## What is required
When you reach the line containing "This screenshot has width=1920, height=495." in the entries below, start writing out each line exactly, and stop after the line containing "Select Paket Vidio Platinum Extra title".

(Stored data)

********

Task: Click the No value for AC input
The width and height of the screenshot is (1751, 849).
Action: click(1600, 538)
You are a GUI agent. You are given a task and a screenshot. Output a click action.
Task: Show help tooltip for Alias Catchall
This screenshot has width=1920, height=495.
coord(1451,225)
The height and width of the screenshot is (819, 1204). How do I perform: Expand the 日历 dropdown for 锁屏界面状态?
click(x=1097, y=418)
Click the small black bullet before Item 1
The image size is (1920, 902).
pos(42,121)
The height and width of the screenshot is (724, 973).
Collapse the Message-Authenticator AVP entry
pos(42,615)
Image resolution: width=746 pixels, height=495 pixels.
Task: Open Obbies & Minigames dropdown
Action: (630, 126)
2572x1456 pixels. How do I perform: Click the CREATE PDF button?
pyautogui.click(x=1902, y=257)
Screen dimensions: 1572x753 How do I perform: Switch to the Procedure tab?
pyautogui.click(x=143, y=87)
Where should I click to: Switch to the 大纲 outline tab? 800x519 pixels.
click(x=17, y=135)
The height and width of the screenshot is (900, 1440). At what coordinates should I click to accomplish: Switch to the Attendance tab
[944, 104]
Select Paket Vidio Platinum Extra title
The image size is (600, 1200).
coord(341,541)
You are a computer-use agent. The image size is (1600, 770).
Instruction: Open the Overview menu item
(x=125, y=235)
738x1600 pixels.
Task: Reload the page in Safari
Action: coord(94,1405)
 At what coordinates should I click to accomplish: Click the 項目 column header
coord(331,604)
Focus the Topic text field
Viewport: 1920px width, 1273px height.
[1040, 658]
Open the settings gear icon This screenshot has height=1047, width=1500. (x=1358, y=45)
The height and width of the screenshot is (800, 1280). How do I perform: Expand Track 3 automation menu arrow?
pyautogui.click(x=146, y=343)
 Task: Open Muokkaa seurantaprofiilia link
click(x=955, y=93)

********

## Solution to the problem
This screenshot has width=1920, height=495.
coord(1451,225)
The height and width of the screenshot is (819, 1204). How do I perform: Expand the 日历 dropdown for 锁屏界面状态?
click(x=1097, y=418)
Click the small black bullet before Item 1
The image size is (1920, 902).
pos(42,121)
The height and width of the screenshot is (724, 973).
Collapse the Message-Authenticator AVP entry
pos(42,615)
Image resolution: width=746 pixels, height=495 pixels.
Task: Open Obbies & Minigames dropdown
Action: (630, 126)
2572x1456 pixels. How do I perform: Click the CREATE PDF button?
pyautogui.click(x=1902, y=257)
Screen dimensions: 1572x753 How do I perform: Switch to the Procedure tab?
pyautogui.click(x=143, y=87)
Where should I click to: Switch to the 大纲 outline tab? 800x519 pixels.
click(x=17, y=135)
The height and width of the screenshot is (900, 1440). At what coordinates should I click to accomplish: Switch to the Attendance tab
[944, 104]
Select Paket Vidio Platinum Extra title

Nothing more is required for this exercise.